Konuyu yeniden ödüllere getirdiğimizde Bayrıl, bu kez ödüllerin işlevine dikkati çekti: “Şiir ödülleri genç şairler için başlangıç, şiirine daha fazla erişim imkânı, olgun şairler için de bir teselli ve saygı duruşudur en fazla. En çok şiir ödülünü alan en iyi şair olmuyor sonuçta. Ödüllerin işlevi gereğinden fazla abartılıyor. Hiçbir ama hiçbir ödül sıradan bir şairi, önemli, büyük bir şair yapmaz (Nobel alan Transtömer’i hatırlayalım mesela). Zira şiir, edebiyatın diğer alanlarında olduğu gibi bir ‘kariyer” alanı değildir.”
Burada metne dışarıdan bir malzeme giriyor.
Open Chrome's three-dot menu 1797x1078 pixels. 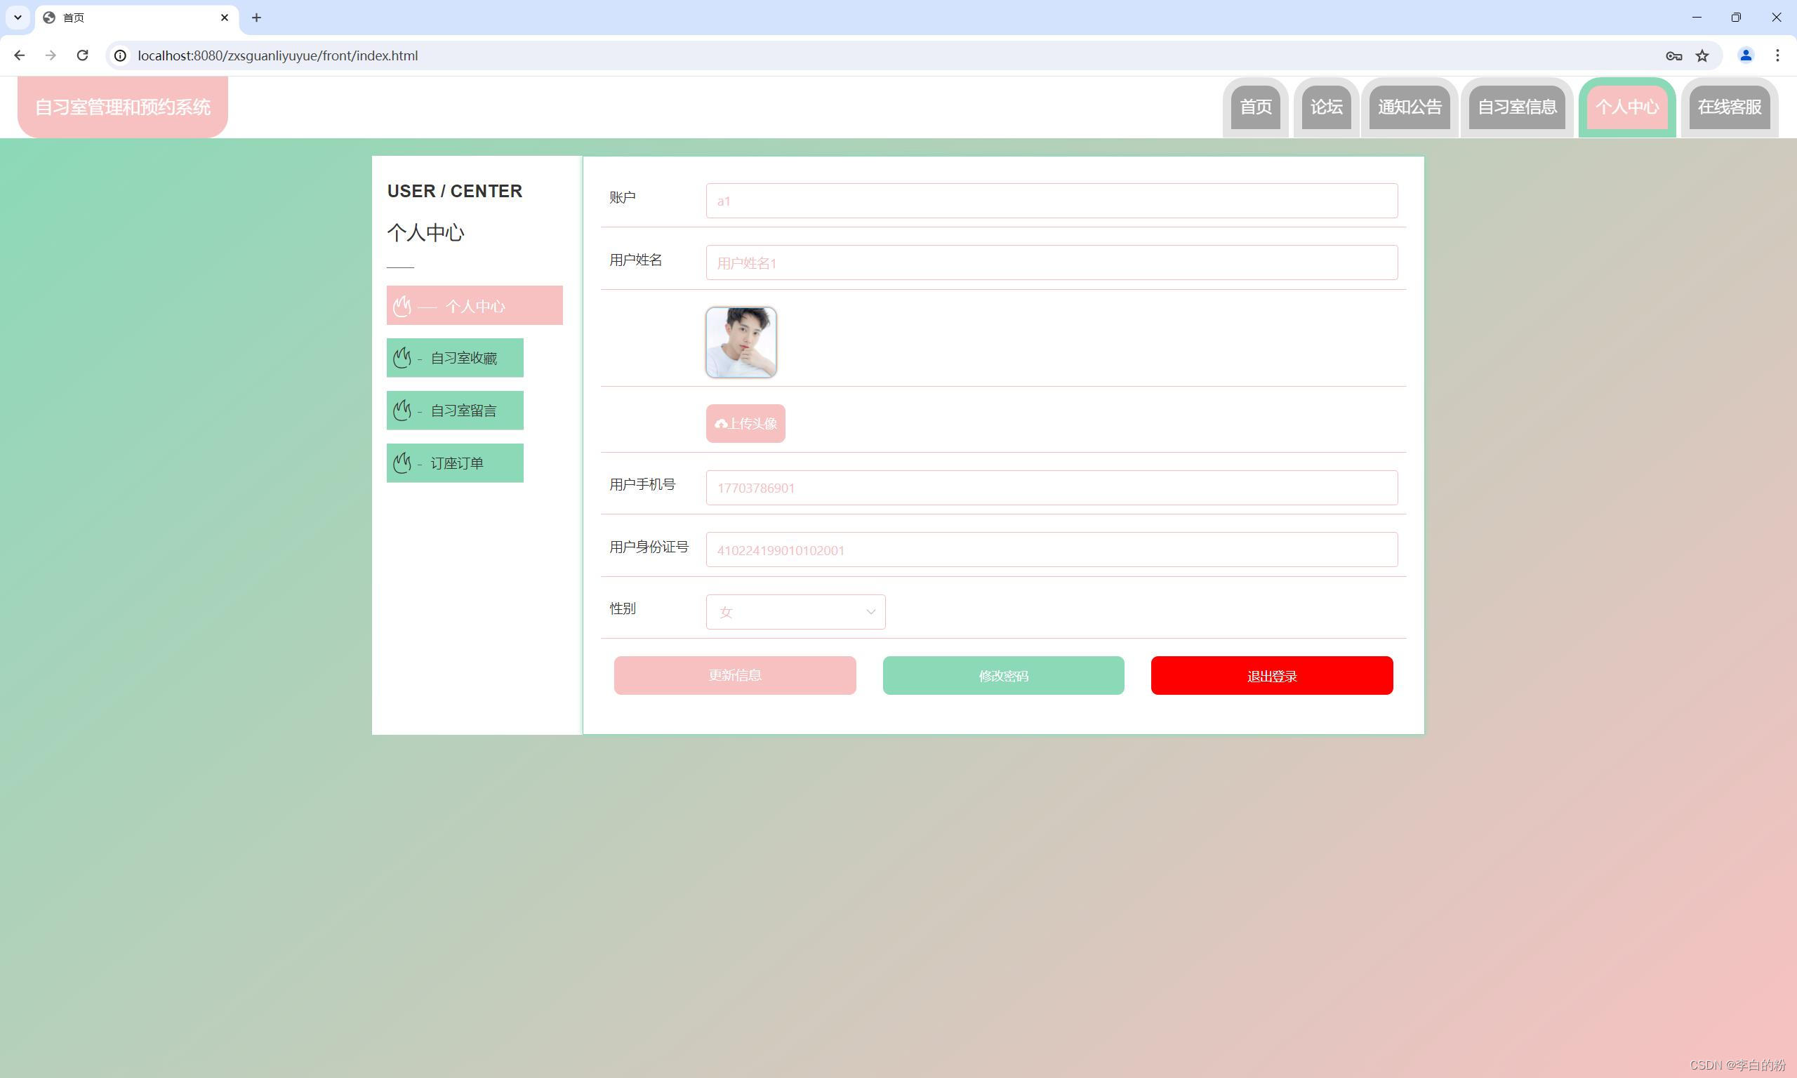click(x=1777, y=55)
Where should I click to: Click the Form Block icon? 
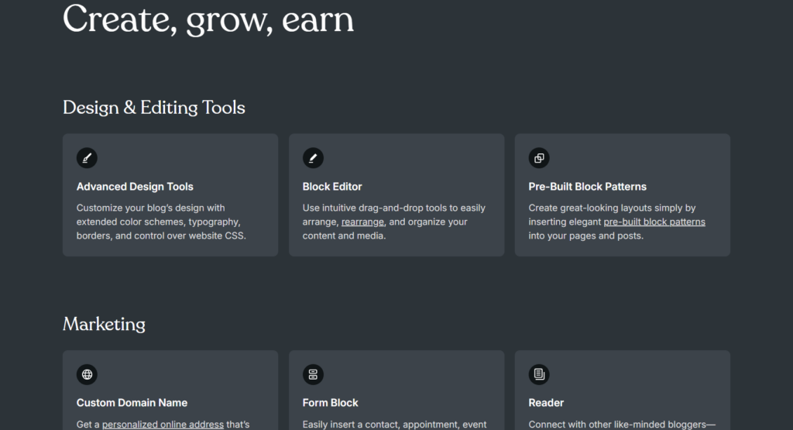click(x=313, y=374)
Romancıların, öykücülerin, deneme yazanların, eleştirmenlerin, akademisyenlerin bir“kariyeri” olabileceğini belirten V. Bahadır Bayrıl, şairlerin kariyeri olamayacağını belirtti.Tek bir dizenin, tek bir şiirin bile kişiyi “şair” kılabileceğini, bunun da edebiyatın, düz yazının hiçbir alanında olmayan bir güç olduğunu belirtti.
Son olarak şiir-şair alemindeki kendi deyişiyle “dingillikler”den söz eden Bayrıl bunun geçici bir durum olduğunu ve şiirin bu durumu çözebileceğini belirtti ve sözlerini şöyle bitirdi: “Şiir sürekli bağırsaklarını temizler. Parazitleri çok taşımaz. İlahi adalet geçerlidir şiir alanında.Türk şiiri çok güçlüdür.Değersiz bir şiiri, asalak bir tavrı, yapıyı bünyesinden hemen çıkarır.Yüzlerce örnek verebilirim bu konuda.Kahrolsun kapitalizm, yaşasın şiir!”